**What you have to do**
Report all lines in the records that hold the string "pixel".

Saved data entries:
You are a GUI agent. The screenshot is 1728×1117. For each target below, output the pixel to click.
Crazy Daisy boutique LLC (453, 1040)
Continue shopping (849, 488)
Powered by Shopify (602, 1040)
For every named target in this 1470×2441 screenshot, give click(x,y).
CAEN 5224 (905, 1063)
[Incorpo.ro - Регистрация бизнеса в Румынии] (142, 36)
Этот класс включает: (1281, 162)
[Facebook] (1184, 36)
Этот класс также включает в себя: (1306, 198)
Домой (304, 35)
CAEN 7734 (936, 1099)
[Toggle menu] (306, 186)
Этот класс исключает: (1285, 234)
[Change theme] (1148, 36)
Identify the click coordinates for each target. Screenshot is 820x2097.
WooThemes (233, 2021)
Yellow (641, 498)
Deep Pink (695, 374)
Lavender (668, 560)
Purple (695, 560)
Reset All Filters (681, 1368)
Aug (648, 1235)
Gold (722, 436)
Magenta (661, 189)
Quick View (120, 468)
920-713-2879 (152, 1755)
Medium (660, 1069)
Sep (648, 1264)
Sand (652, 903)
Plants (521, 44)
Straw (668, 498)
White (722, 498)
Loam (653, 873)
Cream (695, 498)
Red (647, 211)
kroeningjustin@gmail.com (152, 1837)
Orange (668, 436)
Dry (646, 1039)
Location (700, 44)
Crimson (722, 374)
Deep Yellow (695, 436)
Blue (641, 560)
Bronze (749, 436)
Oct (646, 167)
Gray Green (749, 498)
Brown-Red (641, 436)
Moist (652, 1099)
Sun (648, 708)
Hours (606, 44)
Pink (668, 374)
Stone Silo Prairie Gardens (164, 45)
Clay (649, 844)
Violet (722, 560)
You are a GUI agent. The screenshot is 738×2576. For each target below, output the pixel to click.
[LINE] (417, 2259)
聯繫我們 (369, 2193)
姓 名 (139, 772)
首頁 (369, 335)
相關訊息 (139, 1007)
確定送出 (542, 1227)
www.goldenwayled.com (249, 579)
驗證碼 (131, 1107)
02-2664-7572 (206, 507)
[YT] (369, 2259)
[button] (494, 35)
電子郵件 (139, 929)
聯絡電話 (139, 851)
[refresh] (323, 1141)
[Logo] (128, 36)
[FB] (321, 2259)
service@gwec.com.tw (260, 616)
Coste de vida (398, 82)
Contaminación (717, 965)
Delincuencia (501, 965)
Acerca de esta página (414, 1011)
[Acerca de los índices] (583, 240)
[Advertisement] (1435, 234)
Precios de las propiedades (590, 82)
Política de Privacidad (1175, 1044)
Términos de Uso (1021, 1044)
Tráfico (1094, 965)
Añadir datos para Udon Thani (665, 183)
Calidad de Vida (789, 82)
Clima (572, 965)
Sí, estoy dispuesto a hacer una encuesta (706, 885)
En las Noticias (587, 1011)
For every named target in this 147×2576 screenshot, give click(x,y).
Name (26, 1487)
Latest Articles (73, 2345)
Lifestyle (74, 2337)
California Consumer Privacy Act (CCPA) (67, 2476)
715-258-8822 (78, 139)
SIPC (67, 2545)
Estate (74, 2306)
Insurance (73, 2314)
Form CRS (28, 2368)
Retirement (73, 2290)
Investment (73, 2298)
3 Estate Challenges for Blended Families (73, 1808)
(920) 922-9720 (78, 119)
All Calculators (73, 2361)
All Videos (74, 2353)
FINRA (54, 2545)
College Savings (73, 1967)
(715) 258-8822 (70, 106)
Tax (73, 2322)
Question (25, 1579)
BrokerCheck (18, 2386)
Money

**Output for this exercise**
You are a GUI agent. The screenshot is 1728×1117. For each target below, output the pixel to click.
You are a GUI agent. The screenshot is 738×2576. For each target below, output the pixel to click.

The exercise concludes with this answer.